10 Maret 2021   08:59 Diperbarui: 10 Maret 2021   21:16 768
+
Laporkan Konten
Laporkan Akun
Kompasiana adalah platform blog. Konten ini menjadi tanggung jawab bloger dan tidak mewakili pandangan redaksi Kompas.
Lihat foto
Kaesang dan Felicia kala masih merajut hubungan (Sumber Instagram/Kaesang via grid.id)

Wow, ramai sekali lalu lalang pemberitaan perihal kisah cinta yang porak poranda antara Kaesang dan Felicia. Kisah cinta yang telah dirajut selama 5 tahun, bubar diiringi isu ghosting.

Memang miris membayangkan hubungan yang terbilang cukup lama, harus berakhir. Apalagi berakhirnya hubungan ini dikaitkan dengan hadirnya orang ketiga. 

Biasanya, bila sebuah hubungan yang sudah cukup lama dirajut, lalu kemudian putus, kedua belah pihak akan terpuruk beberapa waktu.

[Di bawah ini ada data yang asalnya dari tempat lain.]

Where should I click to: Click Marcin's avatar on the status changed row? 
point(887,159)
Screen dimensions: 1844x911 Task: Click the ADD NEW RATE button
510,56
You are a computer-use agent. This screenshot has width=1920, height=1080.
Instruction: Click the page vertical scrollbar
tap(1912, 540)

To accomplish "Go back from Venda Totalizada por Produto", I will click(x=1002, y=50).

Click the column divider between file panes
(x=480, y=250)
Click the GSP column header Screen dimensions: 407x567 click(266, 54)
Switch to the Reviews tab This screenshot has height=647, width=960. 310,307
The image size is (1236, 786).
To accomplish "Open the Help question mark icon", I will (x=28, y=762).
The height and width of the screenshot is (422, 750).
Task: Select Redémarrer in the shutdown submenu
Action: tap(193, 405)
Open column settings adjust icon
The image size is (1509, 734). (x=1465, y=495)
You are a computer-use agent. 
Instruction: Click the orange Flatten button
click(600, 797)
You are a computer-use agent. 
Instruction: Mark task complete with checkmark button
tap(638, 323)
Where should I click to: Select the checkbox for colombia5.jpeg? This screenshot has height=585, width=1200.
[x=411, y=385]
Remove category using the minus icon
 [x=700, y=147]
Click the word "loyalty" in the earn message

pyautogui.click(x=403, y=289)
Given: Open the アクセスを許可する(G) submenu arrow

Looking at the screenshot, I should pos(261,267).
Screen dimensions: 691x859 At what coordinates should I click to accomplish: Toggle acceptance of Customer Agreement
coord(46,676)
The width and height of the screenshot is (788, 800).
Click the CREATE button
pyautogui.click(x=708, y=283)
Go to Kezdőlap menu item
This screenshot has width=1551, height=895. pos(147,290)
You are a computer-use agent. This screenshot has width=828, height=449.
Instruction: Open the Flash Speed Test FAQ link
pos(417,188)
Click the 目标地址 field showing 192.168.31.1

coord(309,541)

Keduanya akan benar-benar patah hati dan sangat menderita. Dengan catatan, berakhirnya hubungan tersebut karena sesuatu hal di luar "campur hati" orang ketiga.

Tapi bila sudah ada pihak ketiga yang membayangi sebelumnya, bisa dipastikan, begitu putus, salah satu di antaranya akan langsung jadian dengan pihak ketiga tadi.

Saya tidak ingin membahas lebih lanjut penyebab kandasnya hubungan dua sejoli ini. Biarlah itu menjadi konsumsi pribadi mereka.

Di sini saya hanya mencoba membagikan tiga pelajaran penting yang sebaiknya kita ketahui berkaitan dengan hubungan percintaan.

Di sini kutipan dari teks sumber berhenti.